▶ _Text block_:
^^^^
That is the literal meaning of the word “martyr”. The word “martyr” means “witness”: will I continue to give witness of Jesus and his Gospel, by word, by action, by dedicating myself as a living witness. Would I be a witness of Jesus even to the point, as John will soon do, as Luke’s first readers sometimes were called on to do, to witness of Jesus by dying the martyr’s death.
Man, that turned dark in a hurry, didn’t it? So, let’s just catch our breath and back away from the frightening specter of martyrdom. That’s not really where Jesus was headed with this anyway. Instead, Jesus moved everyone along by this interesting thing he does next.
Jesus doesn’t bash John the Baptist there to the crowd because of John’s question. Jesus in no way feels the need to diminish John the Baptist at all. Instead, he lifts up John the Baptist before the people. He invites them to consider the heart of John’s message. Then, in verse 28, Jesus makes a crucial pivot by saying this: “I tell you, among those born of women none is greater than John…”
Notice how Jesus set this up: “among those born of women”. Well, that pretty well covers the whole of humanity, doesn’t it? After all, how else does one go about getting born?
We also may get born of the Holy Spirit, don’t we, if we enter the kingdom of God? It’s that whole conversation Jesus had with Nicodemus; that the Gospel of John records for us in John chapter three. (John 3:1-8)
Back to Luke 7:28, “I tell you, among those born of women none is greater than John, yet the one who is least in the kingdom of God is greater than he.” We have come into the kingdom of God, this unseen yet eternal community of God’s beloved children. Jesus’ Gospel is all about being part of that community, entering it, living it, anticipating its fulfillment.
^^^^
▶ _Supplied information_:
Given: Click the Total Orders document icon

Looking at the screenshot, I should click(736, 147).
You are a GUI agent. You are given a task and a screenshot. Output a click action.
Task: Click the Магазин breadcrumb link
^^^^
▶ _Aim_:
Answer these questions from the sermon text above, one answer per line:
(a) What does the word "martyr" mean?
(b) In which verse does Jesus make a crucial pivot about John the Baptist?
(c) Which chapter of the Gospel of John records Jesus' conversation with Nicodemus?

▶ _The result_:
(a) Witness.
(b) Verse 28 (Luke 7:28).
(c) Chapter three (John 3:1-8).